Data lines

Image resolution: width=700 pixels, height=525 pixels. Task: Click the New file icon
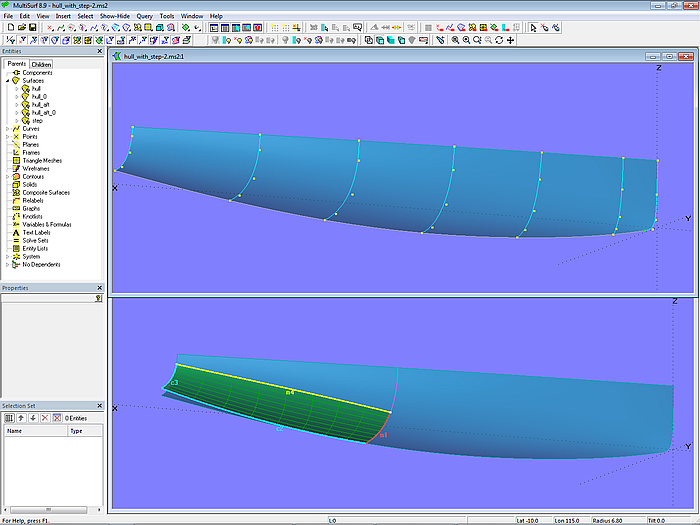[x=9, y=28]
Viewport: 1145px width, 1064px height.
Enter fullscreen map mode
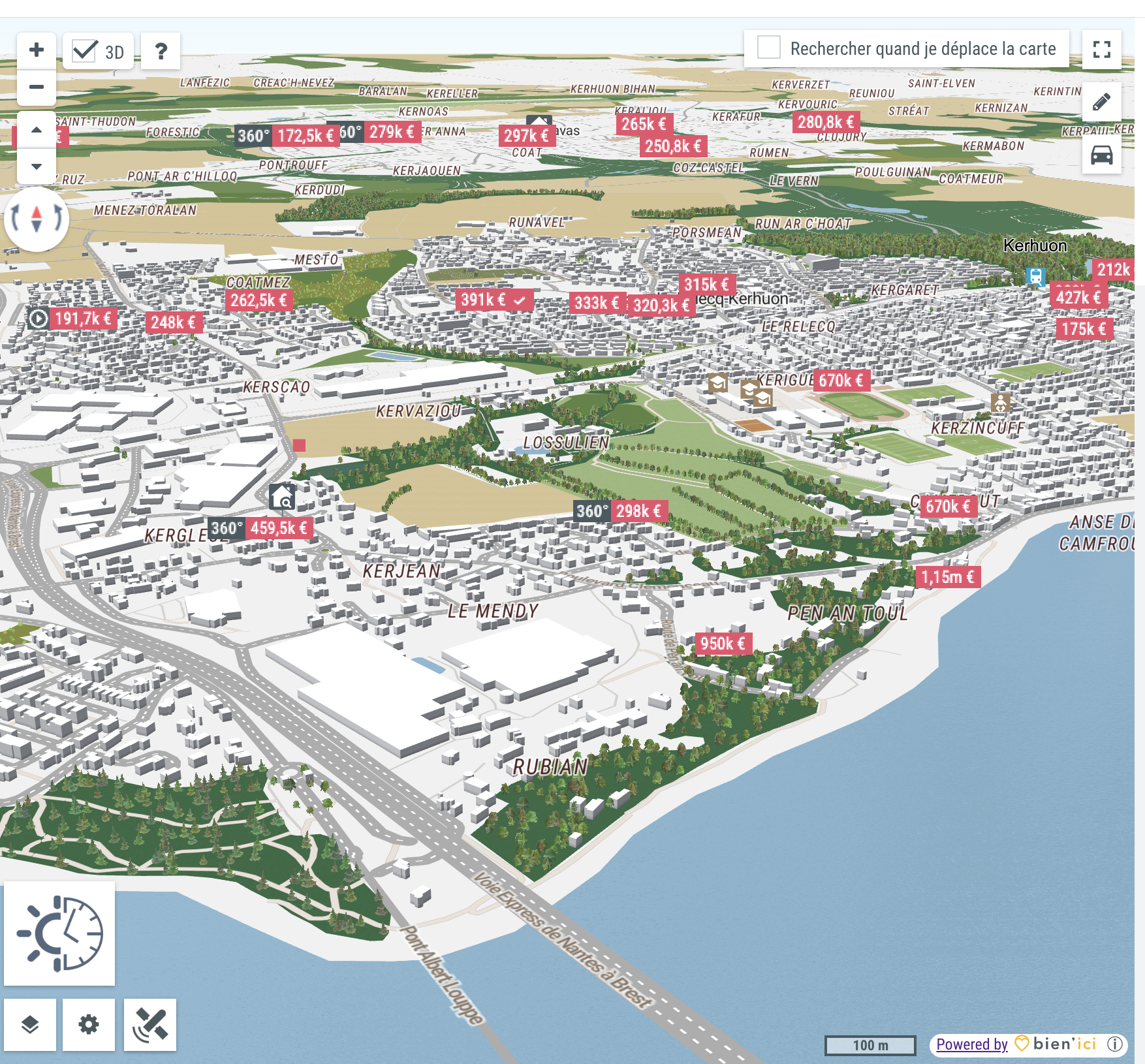pyautogui.click(x=1101, y=50)
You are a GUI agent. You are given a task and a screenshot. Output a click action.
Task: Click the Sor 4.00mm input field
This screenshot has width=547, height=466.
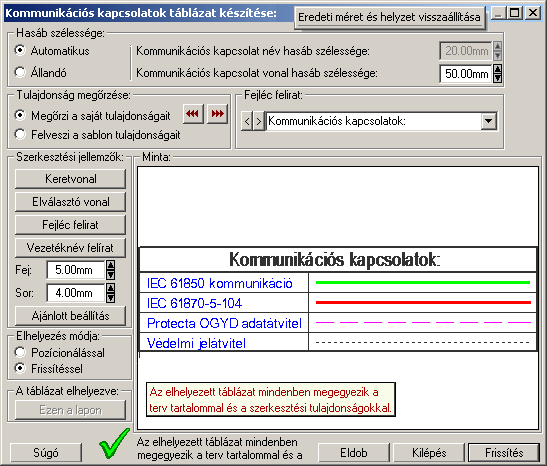tap(75, 293)
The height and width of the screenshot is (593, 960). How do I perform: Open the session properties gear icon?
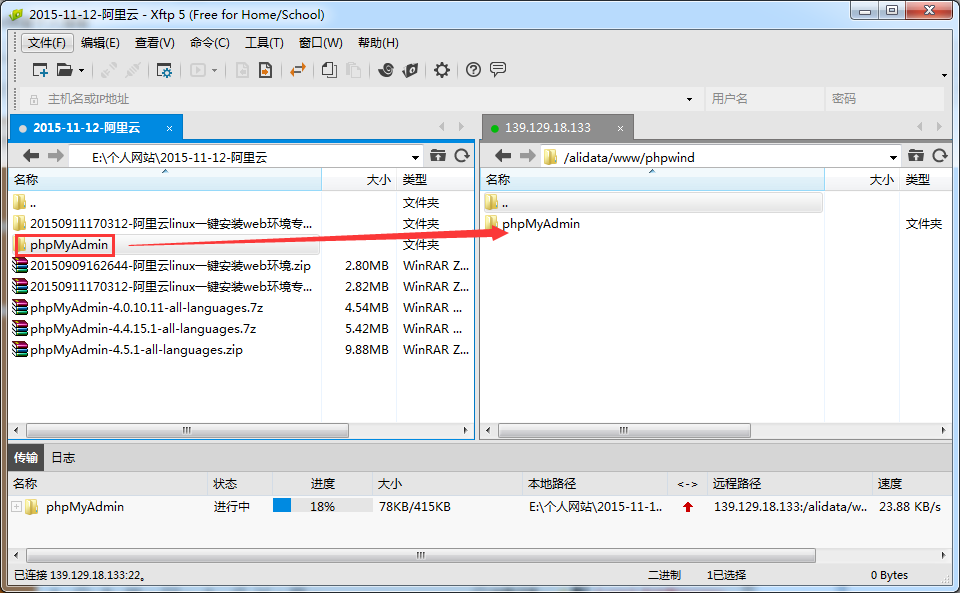166,70
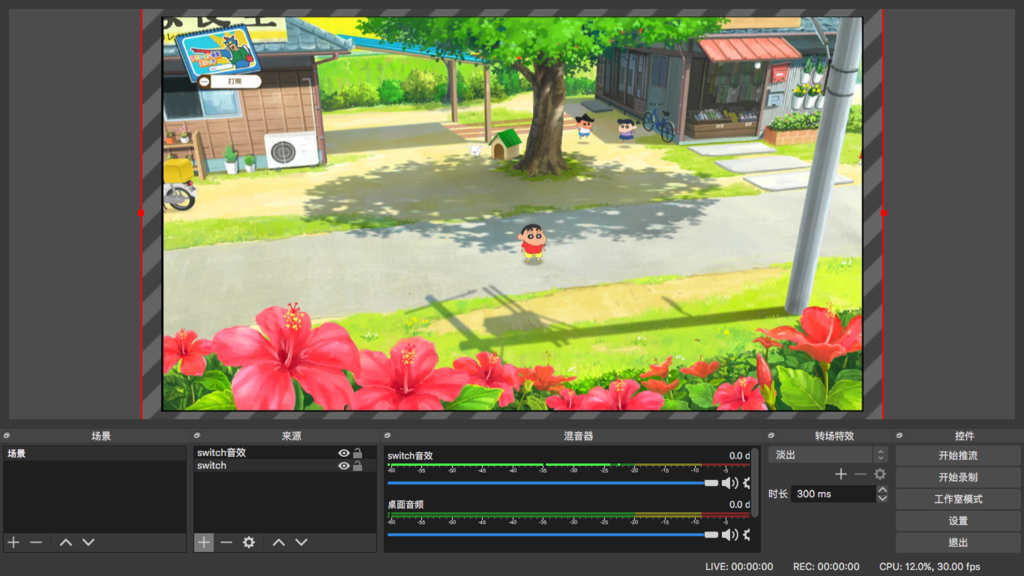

◆ Directions for this task
Quote the material above word for word, but leave out the pictures.

◆ Correct answer
Image resolution: width=700 pixels, height=525 pixels. Task: Click the New file icon
[x=9, y=28]
Viewport: 1145px width, 1064px height.
Enter fullscreen map mode
pyautogui.click(x=1101, y=50)
You are a GUI agent. You are given a task and a screenshot. Output a click action.
Task: Click the Sor 4.00mm input field
This screenshot has width=547, height=466.
tap(75, 293)
The height and width of the screenshot is (593, 960). How do I perform: Open the session properties gear icon?
166,70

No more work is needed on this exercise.